We welcome the opportunity to provide views on the proposal for an Older People’s Commissioner or Scotland as another way to share our views on the need for the Scottish Government and Parliament to address the matter of Scotland’s ageing population and the issues for the current tranche of older people (The 2019 Scottish Government report ‘A Fairer Scotland for Older People’ defined older people as those aged 50 and above). We are not satisfied that the current status quo is satisfactory, particularly in terms of the inclusion of older people’s voices in policy and decision-making fora, the piecemeal approach to policy and over-reliance on a deficit model of ageing to shape decisions.
A specific feature of our approach is to highlight the need to address ageing as an ongoing aspect of Scottish society requiring not only mitigation of current pressures but anticipation and action to secure a better future for all our ageing population, both those who are already older and those who shall become older with time – a need that was a core prompt for the book ‘All of Our Futures’ written by the authors of this submission, Craig Dalzell and Bill Johnston, and published by Common Weal. Therefore, our support for a Commissioner is qualified by the overriding concern to ensure benefits to current and future citizens in a civic context where the role is subject to democratic accountability and parliamentary scrutiny.

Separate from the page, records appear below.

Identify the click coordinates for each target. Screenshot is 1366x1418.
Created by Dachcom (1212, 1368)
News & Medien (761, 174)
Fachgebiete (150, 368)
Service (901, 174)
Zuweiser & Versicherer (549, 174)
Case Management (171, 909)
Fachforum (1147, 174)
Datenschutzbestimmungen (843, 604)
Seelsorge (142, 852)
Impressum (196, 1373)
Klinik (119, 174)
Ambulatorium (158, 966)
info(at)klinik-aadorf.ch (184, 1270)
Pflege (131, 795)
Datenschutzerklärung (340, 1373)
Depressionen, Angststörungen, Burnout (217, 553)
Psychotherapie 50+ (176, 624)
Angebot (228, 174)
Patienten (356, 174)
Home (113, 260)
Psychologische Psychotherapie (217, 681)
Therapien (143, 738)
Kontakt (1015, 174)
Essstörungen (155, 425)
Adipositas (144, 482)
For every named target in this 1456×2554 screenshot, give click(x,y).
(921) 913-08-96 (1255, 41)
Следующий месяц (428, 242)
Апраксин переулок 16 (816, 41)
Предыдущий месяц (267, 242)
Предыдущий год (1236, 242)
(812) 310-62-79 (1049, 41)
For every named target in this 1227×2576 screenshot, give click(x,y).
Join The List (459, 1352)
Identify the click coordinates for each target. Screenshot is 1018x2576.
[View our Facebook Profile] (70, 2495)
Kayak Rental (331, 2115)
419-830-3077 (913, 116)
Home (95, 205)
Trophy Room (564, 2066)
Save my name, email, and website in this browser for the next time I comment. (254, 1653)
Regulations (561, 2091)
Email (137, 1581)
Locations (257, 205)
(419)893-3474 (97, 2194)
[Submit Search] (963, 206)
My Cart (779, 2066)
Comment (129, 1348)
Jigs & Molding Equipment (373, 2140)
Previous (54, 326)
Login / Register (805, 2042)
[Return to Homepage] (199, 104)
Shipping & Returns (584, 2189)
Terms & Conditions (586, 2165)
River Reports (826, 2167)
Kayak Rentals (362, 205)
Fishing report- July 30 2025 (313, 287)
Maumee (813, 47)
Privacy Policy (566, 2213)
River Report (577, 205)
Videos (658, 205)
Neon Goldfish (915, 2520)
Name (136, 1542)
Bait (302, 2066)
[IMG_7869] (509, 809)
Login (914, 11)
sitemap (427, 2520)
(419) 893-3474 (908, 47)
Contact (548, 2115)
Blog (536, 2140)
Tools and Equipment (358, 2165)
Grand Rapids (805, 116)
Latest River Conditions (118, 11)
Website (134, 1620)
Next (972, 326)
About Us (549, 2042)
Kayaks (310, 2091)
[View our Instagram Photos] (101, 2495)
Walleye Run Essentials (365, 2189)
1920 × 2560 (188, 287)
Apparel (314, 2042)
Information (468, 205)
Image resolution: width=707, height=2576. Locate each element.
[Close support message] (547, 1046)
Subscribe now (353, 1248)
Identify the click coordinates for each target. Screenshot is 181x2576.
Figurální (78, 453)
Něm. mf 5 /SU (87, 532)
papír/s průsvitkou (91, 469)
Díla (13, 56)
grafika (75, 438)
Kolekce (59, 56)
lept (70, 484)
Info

Consequently, we are partially supportive of the proposal for a commissioner qualified by our preference for a Minister for Older People (a post previously held from 2018 -2023 by Christina McKelvie MSP) to provide clear democratic accountability and strong governmental leadership. As age is a protected characteristic in the 2010 Equalities Act it should have a powerful voice in government, particularly so given Scotland’s ageing demographic. However, as FM Humza Yousaf removed the ministerial post from the Cabinet and relocated responsibility for older people to Emma Roddick’s equalities portfolio it is necessary to consider the proposal for a Commissioner.
A situation whereby a Minister and a Commissioner could both exist should be considered, with a clear recognition that we need long-term strategies for an ageing demographic that encompass older people’s rights and issues.